That cut looks even weirder than I expected. So, you get a dark rim, but another light rim around it??? Also, from the cutting streaks, it seems that the cocoa powder wasn't ideally dispersed, so it had less chance to contribute the best of its colour. You can literally melt chocolate into the oils (I've recently learned that American baking chocolate has no sugar added). Or read up what others have to say about that.

The ombré might have caught some stearic spots and/or soda ash. Did you use sodium lactate? For the ZNSC and ZNSB, stearic spots are impossible, though.


----------



## Zany_in_CO (Nov 14, 2021)

LynetteO said:


> ZNSC & ZNSB just don’t hold color!


True. Especially for "natural" colorants. It's the salt, me thinks. Keep that in mind when using fsw in other recipes.   If your recipe doesn't need a boost of hardening, i.e, the job for which it is intended, skip the fsw. 

Great catch. Thanks for bringing it to light.


----------



## LynetteO (Nov 14, 2021)

@ResolvableOwl 
No sodium lactate when using faux sea water. The salt water does the trick to harden the  bars.

— TASKS TO COMPLETE —
(1) Decide whether each statement below agrees with the soap coloring thread, answering yes or no and quoting the words of the thread that settle it. (a) Stearic spots cannot occur in the ZNSC and ZNSB. (b) LynetteO adds sodium lactate when using faux sea water. (c) Zany_in_CO suspects the salt is why the colors fade.
(2) Resume the soap coloring thread after its final sentence and write the next few lines in the same forum style.

— GIVEN INFORMATION —
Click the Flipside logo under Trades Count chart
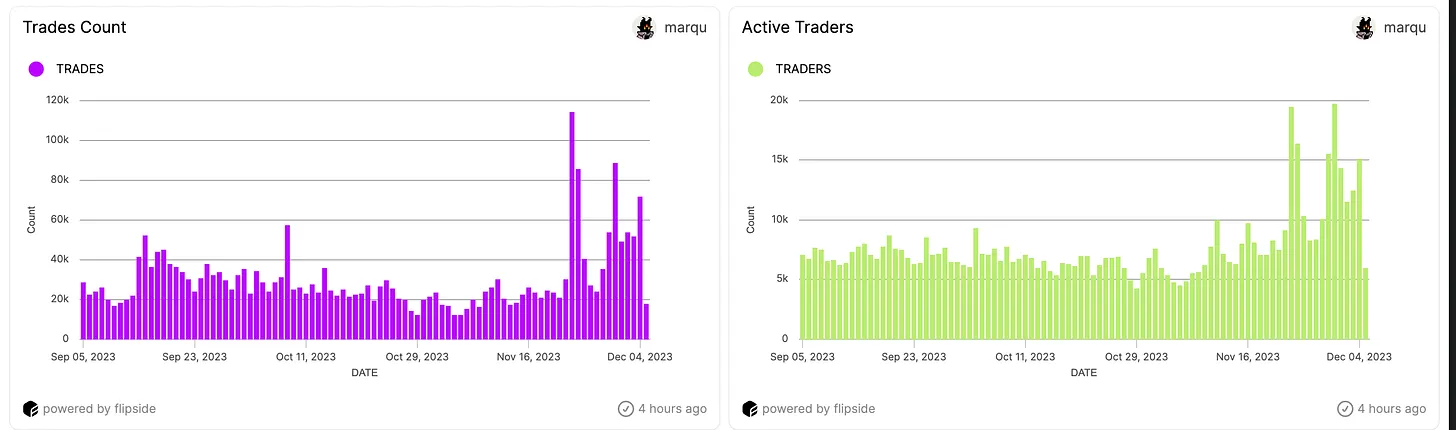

— RESPONSES PER TASK —
(1)
(a) Yes: "For the ZNSC and ZNSB, stearic spots are impossible, though."
(b) No: "No sodium lactate when using faux sea water."
(c) Yes: "It's the salt, me thinks."

(2)
----------



## LynetteO (Nov 14, 2021)

ResolvableOwl said:


> That cut looks even weirder than I expected. So, you get a dark rim, but another light rim around it???


Bar looks different now that it isn’t wet this morning.


----------



## LynetteO (Nov 14, 2021)

Last batch of  for 2021. Have to move onto making soap dishes & bath teas for Christmas . Uncolored & scented with 7th Heaven FO from NS.


----------



## ResolvableOwl (Nov 14, 2021)

LynetteO said:


> Bar looks different now that it isn’t wet this morning.
> View attachment 62548



This is somewhat expected (as far as one can expect anything from it at all ). It darkens upon air contact (like what makes it through the outermost layer of soap via diffusion), but on more air contact (the outer rind, or the cut surface), it fades again. If you cut that bar at a different position, the dark ring will be there again. Over time (days? months?) it'll shrink, or something entirely unexpected happens. Heck, what a miraculous soap


----------



## Zany_in_CO (Nov 14, 2021)

LynetteO said:


> Last batch of  for 2021.


Like the 4th of July, those soapies get lotsa oooooes and ahhhhhhs!


----------



## Basil (Nov 15, 2021)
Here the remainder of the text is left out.